Repeat the records below exactly, leaving out every picture.

Exercise inputs: Begin

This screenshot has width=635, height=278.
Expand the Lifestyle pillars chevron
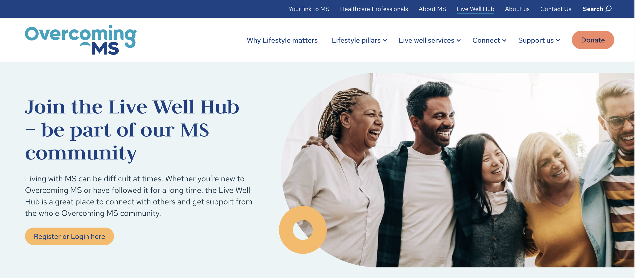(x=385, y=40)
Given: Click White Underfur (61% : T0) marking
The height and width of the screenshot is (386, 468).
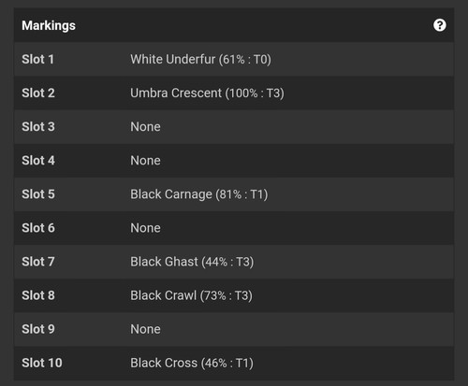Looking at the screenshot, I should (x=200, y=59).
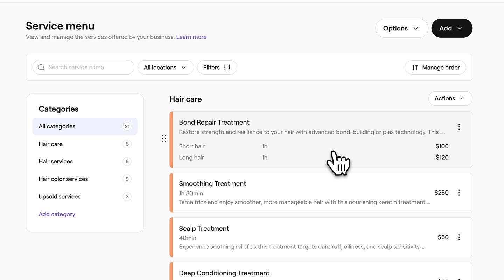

Exercise inputs: End

**Exercise solution:**
This screenshot has width=635, height=278.
Expand the Lifestyle pillars chevron
(x=385, y=40)
Given: Click White Underfur (61% : T0) marking
The height and width of the screenshot is (386, 468).
Looking at the screenshot, I should (x=200, y=59).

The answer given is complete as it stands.